### WHAT IS NEEDED
Scan the records below for the line with "The height and width of the screenshot is (299, 555)." and the line with "Given: Select the Maturity Date label". Repeat those two lines and every line between them exactly, and nothing else.
=-=-=
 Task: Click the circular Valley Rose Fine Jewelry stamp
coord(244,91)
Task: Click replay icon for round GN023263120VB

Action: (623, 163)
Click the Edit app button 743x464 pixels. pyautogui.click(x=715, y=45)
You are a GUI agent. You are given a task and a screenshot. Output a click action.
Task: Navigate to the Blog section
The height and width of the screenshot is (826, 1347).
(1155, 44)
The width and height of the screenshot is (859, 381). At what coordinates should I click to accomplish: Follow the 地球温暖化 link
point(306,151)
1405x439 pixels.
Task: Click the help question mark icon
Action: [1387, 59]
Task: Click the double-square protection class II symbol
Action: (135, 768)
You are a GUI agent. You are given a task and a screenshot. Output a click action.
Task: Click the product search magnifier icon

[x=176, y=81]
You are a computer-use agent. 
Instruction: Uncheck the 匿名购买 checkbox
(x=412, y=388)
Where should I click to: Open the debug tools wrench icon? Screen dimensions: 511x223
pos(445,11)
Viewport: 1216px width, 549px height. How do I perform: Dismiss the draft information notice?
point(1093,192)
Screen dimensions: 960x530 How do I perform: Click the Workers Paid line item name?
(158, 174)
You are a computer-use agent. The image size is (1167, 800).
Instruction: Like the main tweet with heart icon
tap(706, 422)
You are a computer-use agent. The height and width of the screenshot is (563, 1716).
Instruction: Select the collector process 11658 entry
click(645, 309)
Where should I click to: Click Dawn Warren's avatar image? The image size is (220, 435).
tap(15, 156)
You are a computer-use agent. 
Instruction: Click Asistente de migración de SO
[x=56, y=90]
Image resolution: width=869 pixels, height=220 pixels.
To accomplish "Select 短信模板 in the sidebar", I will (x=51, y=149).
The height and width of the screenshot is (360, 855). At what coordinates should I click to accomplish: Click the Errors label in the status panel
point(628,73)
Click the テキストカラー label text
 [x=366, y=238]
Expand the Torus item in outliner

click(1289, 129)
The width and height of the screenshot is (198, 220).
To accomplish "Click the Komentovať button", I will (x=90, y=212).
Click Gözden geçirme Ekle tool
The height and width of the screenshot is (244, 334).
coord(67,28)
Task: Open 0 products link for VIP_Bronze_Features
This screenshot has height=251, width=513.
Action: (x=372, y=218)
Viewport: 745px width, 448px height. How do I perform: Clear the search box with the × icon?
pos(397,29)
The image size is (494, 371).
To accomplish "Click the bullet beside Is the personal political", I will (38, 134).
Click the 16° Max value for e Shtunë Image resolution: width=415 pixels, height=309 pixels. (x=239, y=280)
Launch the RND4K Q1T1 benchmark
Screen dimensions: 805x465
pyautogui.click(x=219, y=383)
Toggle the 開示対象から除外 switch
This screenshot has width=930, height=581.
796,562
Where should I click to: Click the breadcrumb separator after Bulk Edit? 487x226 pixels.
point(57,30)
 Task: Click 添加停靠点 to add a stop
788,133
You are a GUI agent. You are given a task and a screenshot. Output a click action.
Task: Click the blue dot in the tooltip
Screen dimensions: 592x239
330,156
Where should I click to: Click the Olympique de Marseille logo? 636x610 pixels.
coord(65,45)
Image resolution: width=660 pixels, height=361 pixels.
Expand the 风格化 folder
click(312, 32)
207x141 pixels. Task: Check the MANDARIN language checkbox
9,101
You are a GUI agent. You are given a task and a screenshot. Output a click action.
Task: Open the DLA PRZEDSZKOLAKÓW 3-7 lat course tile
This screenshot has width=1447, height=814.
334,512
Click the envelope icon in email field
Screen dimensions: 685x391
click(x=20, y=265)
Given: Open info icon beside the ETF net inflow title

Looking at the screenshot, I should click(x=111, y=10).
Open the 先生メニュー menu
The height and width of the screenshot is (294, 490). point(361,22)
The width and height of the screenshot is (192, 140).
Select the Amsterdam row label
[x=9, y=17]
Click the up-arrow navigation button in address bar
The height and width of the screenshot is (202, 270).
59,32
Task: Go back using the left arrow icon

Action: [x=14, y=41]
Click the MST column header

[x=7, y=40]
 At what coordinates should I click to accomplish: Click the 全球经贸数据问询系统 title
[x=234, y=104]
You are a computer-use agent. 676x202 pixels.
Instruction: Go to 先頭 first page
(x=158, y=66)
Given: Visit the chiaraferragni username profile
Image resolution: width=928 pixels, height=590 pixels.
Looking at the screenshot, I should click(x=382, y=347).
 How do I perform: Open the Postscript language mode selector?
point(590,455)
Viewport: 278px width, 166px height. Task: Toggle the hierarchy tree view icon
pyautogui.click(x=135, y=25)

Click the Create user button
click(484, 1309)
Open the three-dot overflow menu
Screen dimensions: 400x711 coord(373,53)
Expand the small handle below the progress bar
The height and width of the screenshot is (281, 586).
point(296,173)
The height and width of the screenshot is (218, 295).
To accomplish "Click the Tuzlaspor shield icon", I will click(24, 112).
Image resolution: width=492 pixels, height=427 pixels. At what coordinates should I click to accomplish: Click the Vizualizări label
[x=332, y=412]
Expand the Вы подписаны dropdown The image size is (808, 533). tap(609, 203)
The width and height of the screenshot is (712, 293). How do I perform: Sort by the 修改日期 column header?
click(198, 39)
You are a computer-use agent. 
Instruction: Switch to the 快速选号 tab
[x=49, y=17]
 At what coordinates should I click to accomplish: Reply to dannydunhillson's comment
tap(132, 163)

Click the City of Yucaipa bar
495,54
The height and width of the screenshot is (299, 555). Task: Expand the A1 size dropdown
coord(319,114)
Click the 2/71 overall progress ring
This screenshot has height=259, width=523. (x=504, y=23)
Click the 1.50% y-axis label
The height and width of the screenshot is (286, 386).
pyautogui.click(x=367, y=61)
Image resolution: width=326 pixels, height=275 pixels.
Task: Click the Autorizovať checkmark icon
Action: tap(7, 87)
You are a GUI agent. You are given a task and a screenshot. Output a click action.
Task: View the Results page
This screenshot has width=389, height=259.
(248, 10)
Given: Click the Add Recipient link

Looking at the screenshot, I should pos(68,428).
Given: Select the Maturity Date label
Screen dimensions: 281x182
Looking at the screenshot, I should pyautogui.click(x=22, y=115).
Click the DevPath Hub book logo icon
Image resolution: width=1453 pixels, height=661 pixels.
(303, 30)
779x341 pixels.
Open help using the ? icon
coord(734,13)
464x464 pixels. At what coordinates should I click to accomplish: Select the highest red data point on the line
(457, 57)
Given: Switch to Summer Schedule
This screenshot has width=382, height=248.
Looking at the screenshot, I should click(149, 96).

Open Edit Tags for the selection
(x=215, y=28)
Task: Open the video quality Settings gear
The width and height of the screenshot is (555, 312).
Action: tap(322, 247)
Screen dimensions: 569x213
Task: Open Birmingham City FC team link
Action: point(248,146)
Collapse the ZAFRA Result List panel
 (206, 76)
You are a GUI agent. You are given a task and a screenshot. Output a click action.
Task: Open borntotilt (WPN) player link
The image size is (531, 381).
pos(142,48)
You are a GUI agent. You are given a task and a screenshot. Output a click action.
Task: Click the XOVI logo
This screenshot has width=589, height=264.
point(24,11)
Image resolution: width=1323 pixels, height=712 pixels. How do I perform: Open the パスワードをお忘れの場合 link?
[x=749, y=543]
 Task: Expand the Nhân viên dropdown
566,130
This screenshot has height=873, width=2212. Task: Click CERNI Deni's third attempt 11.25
=-=-=
### RESULT OF THE EXERCISE
The height and width of the screenshot is (299, 555). Task: Expand the A1 size dropdown
coord(319,114)
Click the 2/71 overall progress ring
This screenshot has height=259, width=523. (x=504, y=23)
Click the 1.50% y-axis label
The height and width of the screenshot is (286, 386).
pyautogui.click(x=367, y=61)
Image resolution: width=326 pixels, height=275 pixels.
Task: Click the Autorizovať checkmark icon
Action: tap(7, 87)
You are a GUI agent. You are given a task and a screenshot. Output a click action.
Task: View the Results page
This screenshot has width=389, height=259.
(248, 10)
Given: Click the Add Recipient link

Looking at the screenshot, I should pos(68,428).
Given: Select the Maturity Date label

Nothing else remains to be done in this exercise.